When Data Goes Bad

So I know this guy Sulemaan from my Toronto days. Really good guy, despite being a Spurs fan. Sulemaan has a son, Syed, who is flagged as a security risk, a suspected terrorist, every time he flies. Syed is six years old. This is, of course, completely insane. But the data has been parsed; the algorithm has spoken; and so others must suffer from the idiocy of those who built the system.

Sulemaan tweeted about this on December 31st, while on his way to watch the Winter Classic in Boston (like me, he’s a Habs fan, which almost makes up for his Spurs heresy) and got an impressive amount of international media attention, which led to the discovery that dozens of families have similar stories, and a pledge to review the “no-fly list” by Canada’s minister of public safety.
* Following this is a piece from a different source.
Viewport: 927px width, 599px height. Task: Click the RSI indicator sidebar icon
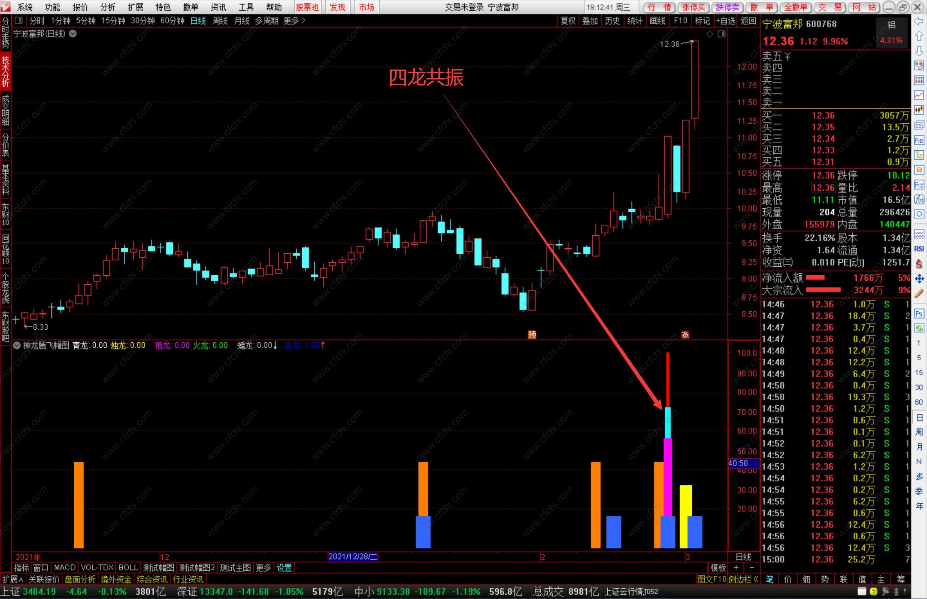(x=919, y=249)
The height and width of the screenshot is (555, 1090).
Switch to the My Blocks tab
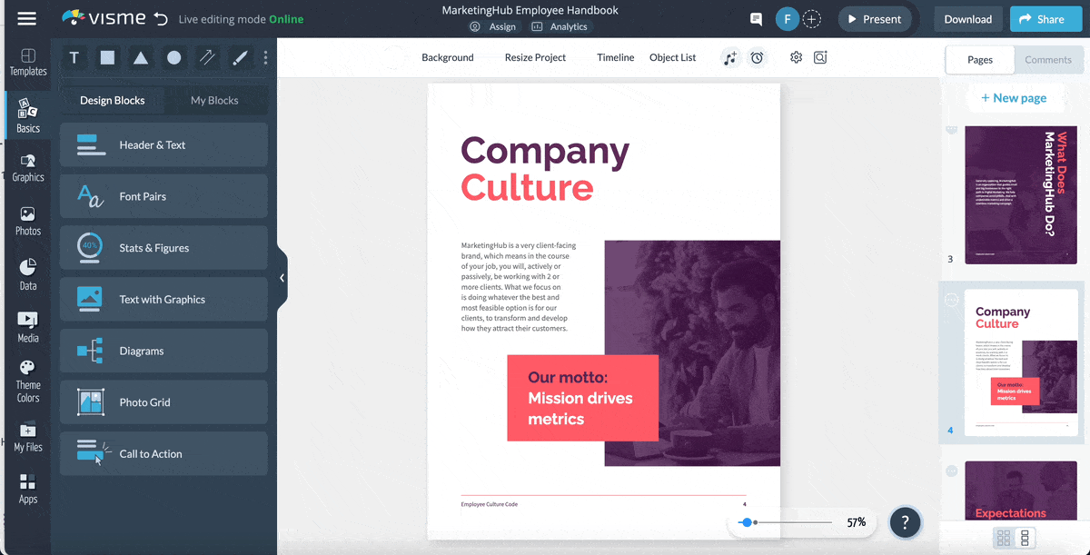[x=215, y=100]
Which actually infuriates me even more than the original sin. How can a government (and the airline partners, in this case) construct an automated system that makes sweeping, important decisions about people, and not build in scope for appeals, errors, and exceptions from the word go? How can anyone be so stupid, so short-sighted, as to treat their data and their algorithms as infallible?

…But we trust algorithms over humans, because we believe we’re trusting infallible math, rather than the human who wrote the code that implements the algorithm. We believe in “data-driven decisions,” because we ignore the sad fact that bad data is often actually worse than no data, often in very subtle, and yet deeply malicious, ways:

The very fact that we were using historical data meant that we were “training our model” on data that was surely biased, given the history of racism. And since an algorithm cannot see the difference between patterns that are based on injustice and patterns that are based on traffic, choosing race as a characteristic in our model would have been unethical. Looking at old data, we might have seen that families with a black head of household was less likely to get a job, and that might have ended up meaning less job counseling for current black homeless families.

to quote a Slate piece on “The Ethical Data Scientist.” This is just as true of machine learning:

…and of neural networks, whose categorization decisions are often literally inexplicable–and yet at the same time, one can, relatively easy, trick a neural network into thinking a panda is a vulture, or a cat is a bath towel.

And that’s without even considering datasets whose very collection is clearly malicious, or, at least, a bad idea. Consider “the Internet of things that talk about you behind your back.” Consider the “social credit” scores that China is considering assigning to every one of its citizens — based in part on who their online and offline friends are — and the ramifications thereof. (And, as a tangential aside, teaching robots how to be deceptive (PDF) just seems like bad strategy for the human race. Just sayin’.)

I’m not saying that collecting more data is bad. Quite the opposite; I believe that as many datasets as possible should be made public, as long as we can be confident that they are sufficiently anonymized. (And I think the notion that scientific data shouldn’t be shared because, and I quote the New England Journal of Medicine here, people might “use the data to try to disprove what the original investigators had posited” deserves all the contempt we can collectively aim at it.)

What I am saying is that most datasets should be anonymized, and when they can’t be, especially when decisions are made based on that data, there should be ample scope for, and easy access to, appeals, errors, exceptions, and above all, human judgement. You wouldn’t think this would be a contentious or controversial point of view. But, whether out of intellectual laziness or the belief in data and algorithms as a cheap panacea, it seems to be. Let us please remind ourselves: these are tools, not solutions.